### Problems to solve
#1 In the passage on private capital and bank policy below, rewrite the paragraph that begins "Policy has improved" as a shorter version that keeps its main facts.
#2 According to the passage on private capital and bank policy below, why is wiping out shareholders of banks that need government support a counterproductive policy? Answer in one to three sentences.
#3 From the passage on private capital and bank policy below, reproduce the stretch from "Policy has improved." through "and apparently confused." word for word.

### Text section

[start]

Full disclosure - I have never owned any Legg Mason funds.


"...The financial authorities seem to think of private capital as, to borrow a phrase from Justice Holmes, some “brooding
omnipresence in the sky.” Private capital is us, it is Davis, it is Dodge & Cox, it is Brandes and so on. That is, it is mutual funds
and pension plans and endowments, and every time we have bought bank shares, either new capital or existing shares, we
have been killed. Until policy becomes clearer and more capital friendly, the chances of attracting new capital to banks is nil,
in my opinion.
Policy has improved. It has moved away from being purely punitive—wipe out shareholders (private capital) if the institution
needs government support, a counterproductive policy if there ever was one when you are saying the banking system needs
more private capital—to one that is opaque and apparently confused.

[end]

### Record set
[start]

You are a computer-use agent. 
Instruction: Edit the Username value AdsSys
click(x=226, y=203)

[end]
[start]

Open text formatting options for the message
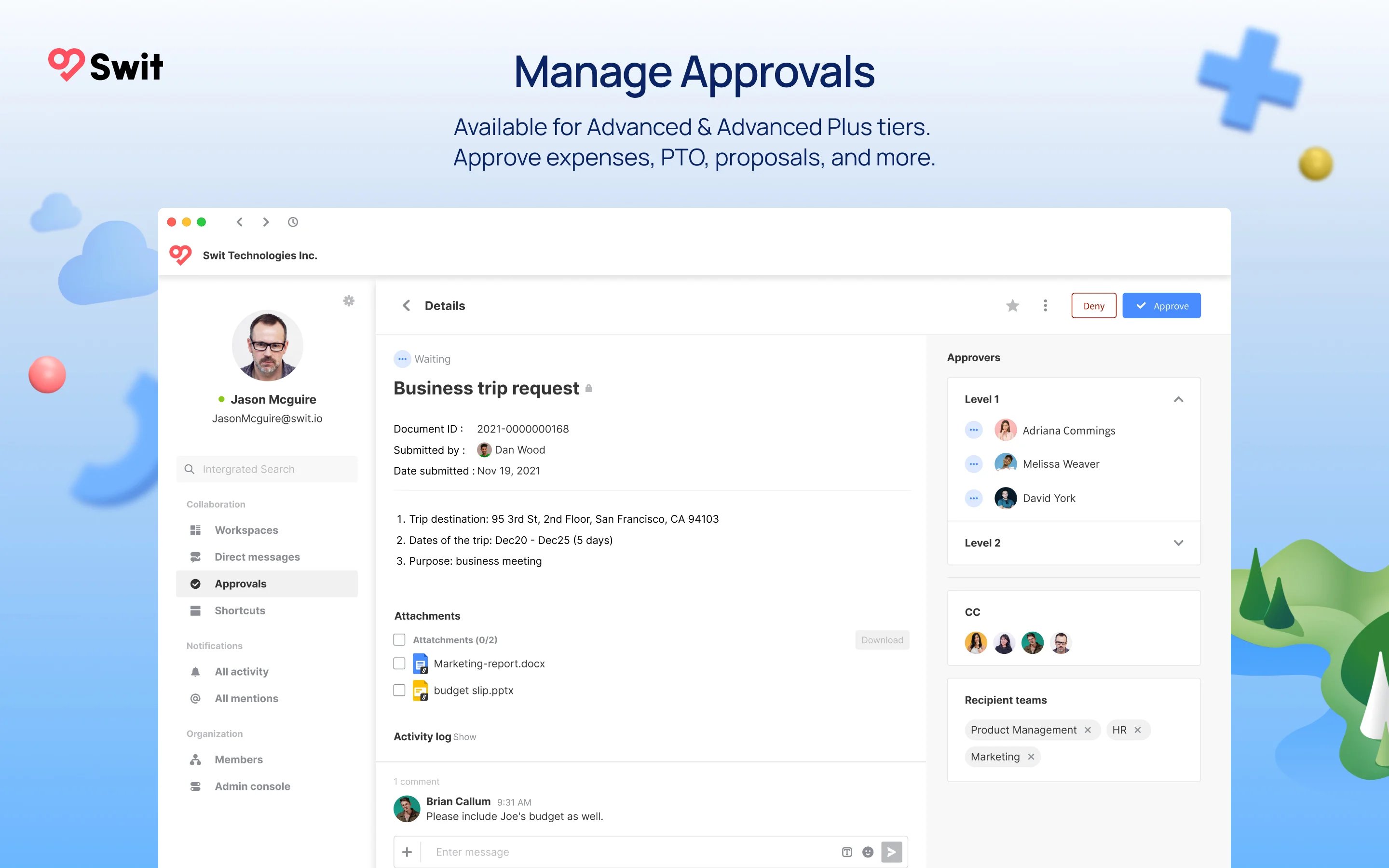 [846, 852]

[end]

### Answers by task
#1 Policy has gotten better. It used to be purely punitive: shareholders were wiped out whenever an institution needed government support, which worked against the stated goal of bringing more private capital into banking. Now it is opaque and seems confused.

#2 Shareholders are private capital. Wiping them out works against the authorities' own claim that the banking system needs more private capital.

#3
Policy has improved. It has moved away from being purely punitive—wipe out shareholders (private capital) if the institution
needs government support, a counterproductive policy if there ever was one when you are saying the banking system needs
more private capital—to one that is opaque and apparently confused.